Genome-wide transcriptional analysis of T cell activation reveals differential gene expression associated with psoriasis
1 Rheumatology Research Group, Vall d’Hebron Research Institute, Barcelona 08035, Spain
2 Dermatology Service, Hospital Universitari Germans Trias i Pujol, Badalona 08916, Spain
3 Dermatology Service, Hospital de la Santa Creu i Sant Pau, Barcelona 08040, Spain
4 Dermatology Service, Hospital Abente y Lago, La Coruña 15001, Spain
5 Dermatology Service, Hospital Universitario de Salamanca, Salamanca 37007, Spain
BMC Genomics 2013, 14:825 doi:10.1186/1471-2164-14-825Published: 23 November 2013
Psoriasis is a chronic autoimmune disease in which T cells have a predominant role in initiating and perpetuating the chronic inflammation in skin. However, the mechanisms that regulate T cell activation in psoriasis are still incompletely understood. The objective of the present study was to characterize the main genetic pathways associated with T cell activation in psoriasis.
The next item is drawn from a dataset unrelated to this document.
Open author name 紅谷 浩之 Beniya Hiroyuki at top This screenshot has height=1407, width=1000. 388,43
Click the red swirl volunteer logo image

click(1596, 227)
Gene expression profiles from in vitro activated T cells were obtained from 17 psoriasis patients and 7 healthy controls using Illumina HT-12 v4 microarrays. From a total of 47,321 analyzed transcripts, 42 genes were found to be differentially expressed between psoriasis and controls (FDR p-value < 0.1, absolute fold-change > 1.2). Using an independent cohort of 8 patients and 8 healthy controls we validated the overexpression of SPATS2L (p-value =0.0009) and KLF6 (p-value =0.0012) genes in activated T cells from psoriasis patients. Using weighted correlation analysis we identified SPATS2L and KLF6 coexpression networks, which were also significantly associated with psoriasis (p-value < 0.05). Gene Ontology analysis allowed the identification of several biological processes associated with each coexpression network. Finally, using Gene Set Enrichment Analysis over the global T cell transcriptome we also found additional genetic pathways strongly associated with psoriasis (p-value < 0.0001).
This study has identified two new genes, SPATS2L and KLF6, strongly associated with T cell activation in psoriasis. Functional analyses of the gene expression profiles also revealed new biological processes and genetic pathways associated with psoriasis. The results of this study provide an important insight into the biology of this common chronic inflammatory disease.